--- GIVEN RECORDS ---
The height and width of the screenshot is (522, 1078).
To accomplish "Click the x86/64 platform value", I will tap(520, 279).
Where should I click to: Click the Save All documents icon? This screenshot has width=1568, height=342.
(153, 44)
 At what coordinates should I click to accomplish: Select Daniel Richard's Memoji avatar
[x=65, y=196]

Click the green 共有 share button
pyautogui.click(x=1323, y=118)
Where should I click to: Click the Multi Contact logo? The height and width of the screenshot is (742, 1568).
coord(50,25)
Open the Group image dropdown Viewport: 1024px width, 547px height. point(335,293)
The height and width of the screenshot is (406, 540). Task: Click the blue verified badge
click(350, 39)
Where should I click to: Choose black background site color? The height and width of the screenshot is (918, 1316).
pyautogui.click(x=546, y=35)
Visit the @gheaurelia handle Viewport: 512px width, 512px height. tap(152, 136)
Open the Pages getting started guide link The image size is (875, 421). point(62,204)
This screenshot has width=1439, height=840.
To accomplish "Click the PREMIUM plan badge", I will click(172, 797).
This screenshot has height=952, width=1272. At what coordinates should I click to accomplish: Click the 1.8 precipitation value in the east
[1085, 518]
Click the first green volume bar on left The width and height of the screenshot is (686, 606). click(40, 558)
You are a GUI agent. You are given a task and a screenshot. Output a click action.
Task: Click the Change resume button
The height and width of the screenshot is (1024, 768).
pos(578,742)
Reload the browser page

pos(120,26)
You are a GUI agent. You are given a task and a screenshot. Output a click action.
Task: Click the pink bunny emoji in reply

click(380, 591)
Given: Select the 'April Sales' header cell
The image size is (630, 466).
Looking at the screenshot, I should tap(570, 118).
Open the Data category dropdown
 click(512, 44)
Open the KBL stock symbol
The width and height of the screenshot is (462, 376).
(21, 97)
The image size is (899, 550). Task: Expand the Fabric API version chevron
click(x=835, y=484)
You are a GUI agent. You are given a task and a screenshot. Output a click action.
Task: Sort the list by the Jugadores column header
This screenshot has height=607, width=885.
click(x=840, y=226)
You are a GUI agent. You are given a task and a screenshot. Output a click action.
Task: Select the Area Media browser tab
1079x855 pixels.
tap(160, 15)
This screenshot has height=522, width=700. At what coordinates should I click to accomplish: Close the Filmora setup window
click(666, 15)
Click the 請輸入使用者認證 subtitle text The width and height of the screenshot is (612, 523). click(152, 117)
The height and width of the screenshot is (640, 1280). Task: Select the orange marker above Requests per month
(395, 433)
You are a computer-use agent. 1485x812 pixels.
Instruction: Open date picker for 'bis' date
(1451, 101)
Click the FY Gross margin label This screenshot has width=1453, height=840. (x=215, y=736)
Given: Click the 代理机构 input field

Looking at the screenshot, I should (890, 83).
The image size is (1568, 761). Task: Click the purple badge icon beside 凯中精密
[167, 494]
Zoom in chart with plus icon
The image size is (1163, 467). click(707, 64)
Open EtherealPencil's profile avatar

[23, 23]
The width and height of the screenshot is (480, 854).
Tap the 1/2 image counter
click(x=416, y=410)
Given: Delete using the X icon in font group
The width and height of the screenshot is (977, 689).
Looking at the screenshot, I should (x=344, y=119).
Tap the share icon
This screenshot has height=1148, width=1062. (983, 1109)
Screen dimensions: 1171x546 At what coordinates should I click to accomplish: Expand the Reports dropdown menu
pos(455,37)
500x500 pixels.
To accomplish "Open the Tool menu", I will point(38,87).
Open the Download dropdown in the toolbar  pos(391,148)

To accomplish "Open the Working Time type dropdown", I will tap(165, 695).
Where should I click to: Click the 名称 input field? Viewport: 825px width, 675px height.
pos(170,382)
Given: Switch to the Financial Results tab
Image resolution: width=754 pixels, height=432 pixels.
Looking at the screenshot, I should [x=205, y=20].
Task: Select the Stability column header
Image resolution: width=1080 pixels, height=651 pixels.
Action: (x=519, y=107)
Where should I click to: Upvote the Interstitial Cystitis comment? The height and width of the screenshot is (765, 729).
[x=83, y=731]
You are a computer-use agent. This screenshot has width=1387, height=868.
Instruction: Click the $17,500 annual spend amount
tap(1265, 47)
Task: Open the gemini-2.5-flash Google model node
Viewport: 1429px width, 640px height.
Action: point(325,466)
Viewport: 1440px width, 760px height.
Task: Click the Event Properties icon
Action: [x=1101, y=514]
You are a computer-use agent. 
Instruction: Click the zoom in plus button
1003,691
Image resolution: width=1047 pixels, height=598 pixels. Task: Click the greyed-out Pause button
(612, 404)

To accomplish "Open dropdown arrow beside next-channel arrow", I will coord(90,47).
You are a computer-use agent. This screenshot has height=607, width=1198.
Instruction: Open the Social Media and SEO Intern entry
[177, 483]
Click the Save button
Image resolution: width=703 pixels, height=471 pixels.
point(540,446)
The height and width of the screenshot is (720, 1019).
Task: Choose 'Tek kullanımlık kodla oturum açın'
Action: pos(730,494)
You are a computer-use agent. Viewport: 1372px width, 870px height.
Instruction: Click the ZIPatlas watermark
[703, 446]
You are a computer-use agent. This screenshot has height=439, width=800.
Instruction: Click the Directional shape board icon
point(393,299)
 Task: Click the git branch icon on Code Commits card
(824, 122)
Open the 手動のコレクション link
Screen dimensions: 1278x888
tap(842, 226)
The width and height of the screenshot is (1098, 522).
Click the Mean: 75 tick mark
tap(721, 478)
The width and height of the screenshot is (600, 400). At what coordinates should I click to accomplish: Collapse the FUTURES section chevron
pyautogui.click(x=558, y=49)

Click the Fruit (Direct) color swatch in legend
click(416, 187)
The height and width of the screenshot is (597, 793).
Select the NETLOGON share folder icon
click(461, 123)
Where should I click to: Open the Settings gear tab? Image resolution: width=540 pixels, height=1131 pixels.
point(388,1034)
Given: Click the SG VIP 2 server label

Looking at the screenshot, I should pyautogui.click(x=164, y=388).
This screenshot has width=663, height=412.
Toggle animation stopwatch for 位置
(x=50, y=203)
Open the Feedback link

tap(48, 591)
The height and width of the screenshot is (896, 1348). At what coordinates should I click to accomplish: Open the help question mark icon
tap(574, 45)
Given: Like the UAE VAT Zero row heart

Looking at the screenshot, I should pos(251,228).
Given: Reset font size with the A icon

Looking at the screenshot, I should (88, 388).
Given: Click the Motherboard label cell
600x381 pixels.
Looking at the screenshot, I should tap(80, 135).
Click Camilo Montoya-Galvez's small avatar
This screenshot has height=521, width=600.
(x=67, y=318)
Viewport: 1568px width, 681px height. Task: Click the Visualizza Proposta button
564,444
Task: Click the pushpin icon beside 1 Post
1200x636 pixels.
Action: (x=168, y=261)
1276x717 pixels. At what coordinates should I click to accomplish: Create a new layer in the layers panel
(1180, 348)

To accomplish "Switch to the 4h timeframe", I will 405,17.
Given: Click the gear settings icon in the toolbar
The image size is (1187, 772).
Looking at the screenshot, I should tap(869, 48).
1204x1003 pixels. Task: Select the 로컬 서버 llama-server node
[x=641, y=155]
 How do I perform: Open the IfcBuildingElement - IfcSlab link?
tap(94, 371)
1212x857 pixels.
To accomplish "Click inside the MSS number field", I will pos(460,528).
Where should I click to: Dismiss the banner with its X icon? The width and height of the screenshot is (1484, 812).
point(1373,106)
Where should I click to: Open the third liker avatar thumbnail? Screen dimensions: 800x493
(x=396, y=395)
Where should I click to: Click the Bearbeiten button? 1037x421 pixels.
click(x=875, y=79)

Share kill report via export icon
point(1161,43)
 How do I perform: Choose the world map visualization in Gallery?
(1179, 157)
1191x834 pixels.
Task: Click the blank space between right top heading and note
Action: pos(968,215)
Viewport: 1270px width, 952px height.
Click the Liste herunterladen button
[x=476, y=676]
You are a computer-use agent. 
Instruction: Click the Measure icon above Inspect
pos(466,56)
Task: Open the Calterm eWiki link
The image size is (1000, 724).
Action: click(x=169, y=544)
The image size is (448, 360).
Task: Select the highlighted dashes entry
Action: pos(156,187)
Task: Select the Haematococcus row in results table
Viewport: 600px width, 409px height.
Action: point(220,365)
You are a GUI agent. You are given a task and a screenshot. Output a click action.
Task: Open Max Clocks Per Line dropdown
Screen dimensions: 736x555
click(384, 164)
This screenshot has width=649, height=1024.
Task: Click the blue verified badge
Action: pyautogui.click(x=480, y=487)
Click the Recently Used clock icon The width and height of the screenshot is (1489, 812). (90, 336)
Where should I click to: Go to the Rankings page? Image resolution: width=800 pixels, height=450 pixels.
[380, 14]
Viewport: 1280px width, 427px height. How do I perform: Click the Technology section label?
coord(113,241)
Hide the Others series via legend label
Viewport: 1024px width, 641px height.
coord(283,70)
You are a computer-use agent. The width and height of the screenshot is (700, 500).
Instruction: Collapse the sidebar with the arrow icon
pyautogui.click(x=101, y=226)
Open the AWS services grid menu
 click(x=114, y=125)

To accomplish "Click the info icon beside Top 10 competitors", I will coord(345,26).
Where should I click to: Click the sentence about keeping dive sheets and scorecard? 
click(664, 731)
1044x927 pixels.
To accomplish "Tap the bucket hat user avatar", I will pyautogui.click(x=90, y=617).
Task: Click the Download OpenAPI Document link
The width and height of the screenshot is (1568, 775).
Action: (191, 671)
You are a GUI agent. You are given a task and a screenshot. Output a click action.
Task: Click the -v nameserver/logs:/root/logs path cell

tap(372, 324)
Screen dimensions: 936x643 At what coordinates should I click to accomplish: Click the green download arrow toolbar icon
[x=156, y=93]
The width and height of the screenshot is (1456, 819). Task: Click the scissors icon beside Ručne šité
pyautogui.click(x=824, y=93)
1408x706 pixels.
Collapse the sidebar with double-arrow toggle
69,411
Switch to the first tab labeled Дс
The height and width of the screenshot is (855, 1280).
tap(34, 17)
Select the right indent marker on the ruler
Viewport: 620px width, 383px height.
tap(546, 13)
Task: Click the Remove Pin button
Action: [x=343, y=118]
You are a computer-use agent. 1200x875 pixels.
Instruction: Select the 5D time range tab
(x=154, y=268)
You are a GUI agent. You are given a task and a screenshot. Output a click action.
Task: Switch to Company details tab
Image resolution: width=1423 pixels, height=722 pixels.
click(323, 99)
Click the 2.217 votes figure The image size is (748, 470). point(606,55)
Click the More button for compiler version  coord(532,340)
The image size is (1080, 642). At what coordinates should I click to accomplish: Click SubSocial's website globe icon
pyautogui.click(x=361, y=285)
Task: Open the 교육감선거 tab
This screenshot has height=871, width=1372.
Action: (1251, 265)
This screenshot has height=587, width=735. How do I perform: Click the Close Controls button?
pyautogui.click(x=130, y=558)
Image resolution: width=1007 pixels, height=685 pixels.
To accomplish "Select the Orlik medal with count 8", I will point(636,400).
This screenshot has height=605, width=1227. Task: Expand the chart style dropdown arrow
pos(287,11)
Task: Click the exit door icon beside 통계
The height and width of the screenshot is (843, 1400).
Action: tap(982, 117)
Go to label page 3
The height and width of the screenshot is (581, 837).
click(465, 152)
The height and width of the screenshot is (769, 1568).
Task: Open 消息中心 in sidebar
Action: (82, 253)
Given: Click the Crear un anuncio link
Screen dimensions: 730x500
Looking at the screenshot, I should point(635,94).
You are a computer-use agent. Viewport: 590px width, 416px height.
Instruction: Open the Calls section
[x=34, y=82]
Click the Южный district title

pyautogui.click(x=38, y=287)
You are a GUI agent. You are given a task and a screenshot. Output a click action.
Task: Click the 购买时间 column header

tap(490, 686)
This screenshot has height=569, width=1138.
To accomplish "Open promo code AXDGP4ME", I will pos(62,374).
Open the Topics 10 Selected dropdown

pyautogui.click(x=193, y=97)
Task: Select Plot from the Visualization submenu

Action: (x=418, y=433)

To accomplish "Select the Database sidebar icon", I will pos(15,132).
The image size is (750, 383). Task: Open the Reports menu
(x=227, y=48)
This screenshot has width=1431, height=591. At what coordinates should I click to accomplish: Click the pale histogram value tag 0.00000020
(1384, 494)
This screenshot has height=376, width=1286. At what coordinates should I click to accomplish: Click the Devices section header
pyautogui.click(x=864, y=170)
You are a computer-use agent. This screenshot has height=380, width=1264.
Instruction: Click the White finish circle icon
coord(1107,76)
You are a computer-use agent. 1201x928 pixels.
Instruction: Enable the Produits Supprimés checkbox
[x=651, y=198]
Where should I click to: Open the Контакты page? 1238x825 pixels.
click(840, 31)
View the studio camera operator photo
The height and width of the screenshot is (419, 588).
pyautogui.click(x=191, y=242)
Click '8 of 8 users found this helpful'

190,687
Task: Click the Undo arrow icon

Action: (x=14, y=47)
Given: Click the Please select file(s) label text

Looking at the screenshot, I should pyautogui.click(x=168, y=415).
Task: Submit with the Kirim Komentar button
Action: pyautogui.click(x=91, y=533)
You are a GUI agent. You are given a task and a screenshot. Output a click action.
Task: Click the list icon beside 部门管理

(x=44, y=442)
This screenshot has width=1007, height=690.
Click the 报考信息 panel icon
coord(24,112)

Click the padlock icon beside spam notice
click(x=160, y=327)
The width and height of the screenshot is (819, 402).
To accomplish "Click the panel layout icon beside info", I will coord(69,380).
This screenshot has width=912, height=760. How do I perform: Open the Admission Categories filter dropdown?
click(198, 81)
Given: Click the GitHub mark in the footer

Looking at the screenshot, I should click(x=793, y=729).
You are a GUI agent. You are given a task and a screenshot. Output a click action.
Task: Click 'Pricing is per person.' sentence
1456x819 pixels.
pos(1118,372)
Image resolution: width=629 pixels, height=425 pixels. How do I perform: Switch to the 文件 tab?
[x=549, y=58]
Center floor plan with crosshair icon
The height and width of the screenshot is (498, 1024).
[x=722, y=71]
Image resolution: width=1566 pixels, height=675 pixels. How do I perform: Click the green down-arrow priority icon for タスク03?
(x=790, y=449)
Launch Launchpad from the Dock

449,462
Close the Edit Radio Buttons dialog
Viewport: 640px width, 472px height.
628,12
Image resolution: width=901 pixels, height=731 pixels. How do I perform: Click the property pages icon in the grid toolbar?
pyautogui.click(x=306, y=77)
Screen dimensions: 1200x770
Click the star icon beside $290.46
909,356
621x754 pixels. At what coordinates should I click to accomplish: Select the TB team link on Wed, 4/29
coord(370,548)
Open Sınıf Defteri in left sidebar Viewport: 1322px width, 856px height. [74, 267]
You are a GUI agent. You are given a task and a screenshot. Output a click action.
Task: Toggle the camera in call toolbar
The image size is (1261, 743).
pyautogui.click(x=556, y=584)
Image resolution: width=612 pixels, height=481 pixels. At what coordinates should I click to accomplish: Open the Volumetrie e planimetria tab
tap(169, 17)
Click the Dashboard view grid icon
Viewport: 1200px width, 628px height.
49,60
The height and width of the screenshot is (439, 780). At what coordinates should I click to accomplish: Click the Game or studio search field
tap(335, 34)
---
■ WHAT IS NEEDED
Quote every line from the beginning of the entries up to and including the line that contains "Open the Group".

■ RESULT OF THIS TASK
The height and width of the screenshot is (522, 1078).
To accomplish "Click the x86/64 platform value", I will tap(520, 279).
Where should I click to: Click the Save All documents icon? This screenshot has width=1568, height=342.
(153, 44)
 At what coordinates should I click to accomplish: Select Daniel Richard's Memoji avatar
[x=65, y=196]

Click the green 共有 share button
pyautogui.click(x=1323, y=118)
Where should I click to: Click the Multi Contact logo? The height and width of the screenshot is (742, 1568).
coord(50,25)
Open the Group image dropdown Viewport: 1024px width, 547px height. point(335,293)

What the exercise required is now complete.